Can Quantum Computing Improve Uniform Random Sampling of Large Configuration Spaces? (Preprint)
Joshua Ammermann, Tim Bittner, Domenik Eichhorn, Ina Schaefer,, Christoph Seidl

TL;DR
This paper explores how quantum computing can enhance the uniformity and randomness of sampling large configuration spaces, potentially improving software testing and verification processes.
Contribution
It proposes a quantum method to encode and sample configuration spaces uniformly, analyzing its scalability and limitations with current and future quantum hardware.
Findings
Quantum encoding achieves uniform sampling over configuration spaces.
The method's scalability varies with feature model complexity.
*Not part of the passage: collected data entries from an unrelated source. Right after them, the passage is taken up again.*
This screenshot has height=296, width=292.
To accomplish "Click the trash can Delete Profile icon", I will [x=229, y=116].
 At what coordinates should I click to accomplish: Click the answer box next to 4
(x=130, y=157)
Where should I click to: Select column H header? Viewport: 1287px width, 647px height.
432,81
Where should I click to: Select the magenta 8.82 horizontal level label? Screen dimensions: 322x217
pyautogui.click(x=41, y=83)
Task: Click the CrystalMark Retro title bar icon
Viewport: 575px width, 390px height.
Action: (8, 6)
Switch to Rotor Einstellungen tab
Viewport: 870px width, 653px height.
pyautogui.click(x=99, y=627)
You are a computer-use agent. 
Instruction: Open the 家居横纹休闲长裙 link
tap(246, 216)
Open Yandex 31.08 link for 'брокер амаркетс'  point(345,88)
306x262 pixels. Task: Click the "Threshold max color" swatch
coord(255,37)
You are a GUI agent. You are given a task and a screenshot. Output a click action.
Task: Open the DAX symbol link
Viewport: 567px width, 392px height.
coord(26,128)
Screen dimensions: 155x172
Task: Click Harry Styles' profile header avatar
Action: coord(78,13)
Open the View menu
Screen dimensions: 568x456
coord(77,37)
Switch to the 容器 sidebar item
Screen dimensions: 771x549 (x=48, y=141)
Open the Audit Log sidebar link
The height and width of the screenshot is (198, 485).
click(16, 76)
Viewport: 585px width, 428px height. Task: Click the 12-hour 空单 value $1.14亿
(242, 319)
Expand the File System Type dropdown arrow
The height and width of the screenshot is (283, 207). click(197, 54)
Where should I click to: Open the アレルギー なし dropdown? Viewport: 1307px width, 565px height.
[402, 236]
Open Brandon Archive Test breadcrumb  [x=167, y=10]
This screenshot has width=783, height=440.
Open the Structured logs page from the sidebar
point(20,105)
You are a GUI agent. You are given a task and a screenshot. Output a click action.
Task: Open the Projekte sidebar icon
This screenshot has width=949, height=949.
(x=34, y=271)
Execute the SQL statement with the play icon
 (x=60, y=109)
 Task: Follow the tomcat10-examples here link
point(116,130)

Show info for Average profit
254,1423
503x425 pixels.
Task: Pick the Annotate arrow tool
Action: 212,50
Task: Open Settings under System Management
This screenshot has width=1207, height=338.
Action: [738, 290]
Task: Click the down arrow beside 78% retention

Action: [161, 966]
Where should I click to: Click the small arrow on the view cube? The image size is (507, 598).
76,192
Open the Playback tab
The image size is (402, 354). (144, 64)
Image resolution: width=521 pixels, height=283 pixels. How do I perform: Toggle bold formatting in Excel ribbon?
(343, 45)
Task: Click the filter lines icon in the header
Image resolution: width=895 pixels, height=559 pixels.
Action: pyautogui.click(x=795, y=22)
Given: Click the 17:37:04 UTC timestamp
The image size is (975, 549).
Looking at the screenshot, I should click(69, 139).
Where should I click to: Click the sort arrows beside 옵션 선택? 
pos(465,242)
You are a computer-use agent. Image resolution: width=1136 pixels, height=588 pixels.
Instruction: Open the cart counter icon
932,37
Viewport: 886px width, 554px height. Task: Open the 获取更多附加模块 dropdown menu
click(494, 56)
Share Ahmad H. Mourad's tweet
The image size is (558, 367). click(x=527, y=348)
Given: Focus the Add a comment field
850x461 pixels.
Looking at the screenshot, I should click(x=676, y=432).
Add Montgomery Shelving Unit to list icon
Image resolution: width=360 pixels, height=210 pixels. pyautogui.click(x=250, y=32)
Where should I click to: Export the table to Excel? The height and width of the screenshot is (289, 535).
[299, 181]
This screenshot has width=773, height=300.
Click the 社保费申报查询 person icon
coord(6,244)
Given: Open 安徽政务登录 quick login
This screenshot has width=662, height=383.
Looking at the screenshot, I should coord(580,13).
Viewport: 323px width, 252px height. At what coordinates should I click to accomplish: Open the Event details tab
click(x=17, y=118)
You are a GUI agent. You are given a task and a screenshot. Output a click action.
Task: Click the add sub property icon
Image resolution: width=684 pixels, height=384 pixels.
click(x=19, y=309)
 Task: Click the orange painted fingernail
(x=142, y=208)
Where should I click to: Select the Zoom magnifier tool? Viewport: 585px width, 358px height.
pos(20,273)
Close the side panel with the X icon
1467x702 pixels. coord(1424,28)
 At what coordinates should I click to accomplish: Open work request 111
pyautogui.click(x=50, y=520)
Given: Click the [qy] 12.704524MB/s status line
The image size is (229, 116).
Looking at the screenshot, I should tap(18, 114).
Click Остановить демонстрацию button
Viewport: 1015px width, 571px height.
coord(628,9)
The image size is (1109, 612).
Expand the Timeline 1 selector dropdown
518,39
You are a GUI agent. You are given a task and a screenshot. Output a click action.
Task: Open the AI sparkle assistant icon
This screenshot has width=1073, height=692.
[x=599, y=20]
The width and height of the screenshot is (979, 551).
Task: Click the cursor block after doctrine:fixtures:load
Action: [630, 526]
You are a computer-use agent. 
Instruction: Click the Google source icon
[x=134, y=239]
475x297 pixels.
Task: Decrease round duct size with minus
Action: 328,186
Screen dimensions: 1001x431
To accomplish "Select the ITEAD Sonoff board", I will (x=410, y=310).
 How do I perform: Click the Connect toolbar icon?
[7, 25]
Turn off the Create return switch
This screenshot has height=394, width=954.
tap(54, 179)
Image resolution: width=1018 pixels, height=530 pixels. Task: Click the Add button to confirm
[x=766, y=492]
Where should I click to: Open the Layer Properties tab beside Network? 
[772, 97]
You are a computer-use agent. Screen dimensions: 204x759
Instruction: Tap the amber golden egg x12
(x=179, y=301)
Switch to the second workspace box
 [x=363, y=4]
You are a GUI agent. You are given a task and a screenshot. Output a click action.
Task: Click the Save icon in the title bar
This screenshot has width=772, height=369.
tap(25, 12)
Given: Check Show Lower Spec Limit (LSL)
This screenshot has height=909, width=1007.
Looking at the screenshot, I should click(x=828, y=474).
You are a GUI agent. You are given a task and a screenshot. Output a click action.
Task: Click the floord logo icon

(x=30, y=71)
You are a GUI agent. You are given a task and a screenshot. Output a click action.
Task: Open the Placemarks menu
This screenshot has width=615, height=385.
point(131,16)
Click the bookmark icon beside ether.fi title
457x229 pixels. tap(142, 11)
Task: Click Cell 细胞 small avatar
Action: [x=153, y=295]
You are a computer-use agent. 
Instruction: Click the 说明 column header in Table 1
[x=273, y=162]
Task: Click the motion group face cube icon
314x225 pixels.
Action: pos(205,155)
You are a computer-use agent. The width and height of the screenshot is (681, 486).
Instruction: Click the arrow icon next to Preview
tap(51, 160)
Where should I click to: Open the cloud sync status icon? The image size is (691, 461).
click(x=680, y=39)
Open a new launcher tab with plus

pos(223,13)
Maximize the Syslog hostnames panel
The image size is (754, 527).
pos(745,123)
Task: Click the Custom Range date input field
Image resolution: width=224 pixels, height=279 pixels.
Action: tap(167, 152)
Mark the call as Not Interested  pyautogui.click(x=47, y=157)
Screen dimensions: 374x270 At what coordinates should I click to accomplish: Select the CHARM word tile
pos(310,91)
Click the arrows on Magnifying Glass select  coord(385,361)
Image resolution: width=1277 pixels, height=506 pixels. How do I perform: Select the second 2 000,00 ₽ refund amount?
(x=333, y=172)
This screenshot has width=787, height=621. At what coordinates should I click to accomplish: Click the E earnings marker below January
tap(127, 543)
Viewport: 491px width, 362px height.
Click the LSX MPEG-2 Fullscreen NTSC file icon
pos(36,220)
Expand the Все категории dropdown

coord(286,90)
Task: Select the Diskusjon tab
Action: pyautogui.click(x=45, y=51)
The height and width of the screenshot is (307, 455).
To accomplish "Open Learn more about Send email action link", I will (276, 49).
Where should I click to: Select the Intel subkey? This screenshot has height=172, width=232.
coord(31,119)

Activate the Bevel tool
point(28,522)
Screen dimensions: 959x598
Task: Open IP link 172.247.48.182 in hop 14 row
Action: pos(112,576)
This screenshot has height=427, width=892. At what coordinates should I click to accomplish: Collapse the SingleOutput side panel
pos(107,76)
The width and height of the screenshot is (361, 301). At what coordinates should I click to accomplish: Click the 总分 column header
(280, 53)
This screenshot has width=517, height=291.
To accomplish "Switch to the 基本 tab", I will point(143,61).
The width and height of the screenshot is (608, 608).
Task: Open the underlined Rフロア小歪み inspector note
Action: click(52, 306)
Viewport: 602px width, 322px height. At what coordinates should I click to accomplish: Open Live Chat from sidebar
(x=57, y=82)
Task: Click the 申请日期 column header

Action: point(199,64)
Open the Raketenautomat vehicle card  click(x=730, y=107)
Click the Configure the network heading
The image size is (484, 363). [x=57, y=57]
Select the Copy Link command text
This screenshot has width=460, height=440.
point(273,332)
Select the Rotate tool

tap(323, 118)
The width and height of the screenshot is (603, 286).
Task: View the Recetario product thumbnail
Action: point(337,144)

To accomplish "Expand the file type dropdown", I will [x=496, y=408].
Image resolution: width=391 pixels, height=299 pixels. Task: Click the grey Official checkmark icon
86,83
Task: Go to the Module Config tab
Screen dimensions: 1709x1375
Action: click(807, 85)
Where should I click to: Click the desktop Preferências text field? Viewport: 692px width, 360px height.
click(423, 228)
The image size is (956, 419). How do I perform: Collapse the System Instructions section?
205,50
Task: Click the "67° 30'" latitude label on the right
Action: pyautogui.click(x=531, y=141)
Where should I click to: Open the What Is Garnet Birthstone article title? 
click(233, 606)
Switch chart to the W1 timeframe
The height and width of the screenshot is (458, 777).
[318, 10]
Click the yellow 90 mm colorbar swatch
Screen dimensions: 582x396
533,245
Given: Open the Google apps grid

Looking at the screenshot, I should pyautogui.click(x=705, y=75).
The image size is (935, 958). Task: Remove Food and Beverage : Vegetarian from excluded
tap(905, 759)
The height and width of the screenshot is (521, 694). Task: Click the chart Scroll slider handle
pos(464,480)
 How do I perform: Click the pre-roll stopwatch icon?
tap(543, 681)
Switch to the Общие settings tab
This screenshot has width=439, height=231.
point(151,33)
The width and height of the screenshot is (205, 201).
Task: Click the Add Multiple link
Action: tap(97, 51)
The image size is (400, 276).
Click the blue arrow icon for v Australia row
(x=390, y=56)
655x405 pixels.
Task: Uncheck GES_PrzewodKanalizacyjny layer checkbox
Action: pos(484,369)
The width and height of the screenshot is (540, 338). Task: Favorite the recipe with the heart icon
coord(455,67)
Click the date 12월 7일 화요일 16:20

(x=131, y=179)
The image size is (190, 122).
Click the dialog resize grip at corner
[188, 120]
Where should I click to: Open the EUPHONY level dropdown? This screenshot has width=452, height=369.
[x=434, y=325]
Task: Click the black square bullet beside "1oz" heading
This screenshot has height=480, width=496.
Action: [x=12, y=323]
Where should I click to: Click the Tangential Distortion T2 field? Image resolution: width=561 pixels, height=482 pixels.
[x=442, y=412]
Limitations are discussed concerning current quantum hardware capabilities.
Abstract
A software product line models the variability of highly configurable systems. Complete exploration of all valid configurations (the configuration space) is infeasible as it grows exponentially with the number of features in the worst case. In practice, few representative configurations are sampled instead, which may be used for software testing or hardware verification. Pseudo-randomness of modern computers introduces statistical bias into these samples. Quantum computing enables truly random, uniform configuration sampling based on inherently random quantum physical effects. We propose a method to encode the entire configuration space in a superposition and then measure one random sample. We show the method's uniformity over multiple samples and investigate its scale for different feature models. We discuss the possibilities and limitations of quantum computing for uniform random…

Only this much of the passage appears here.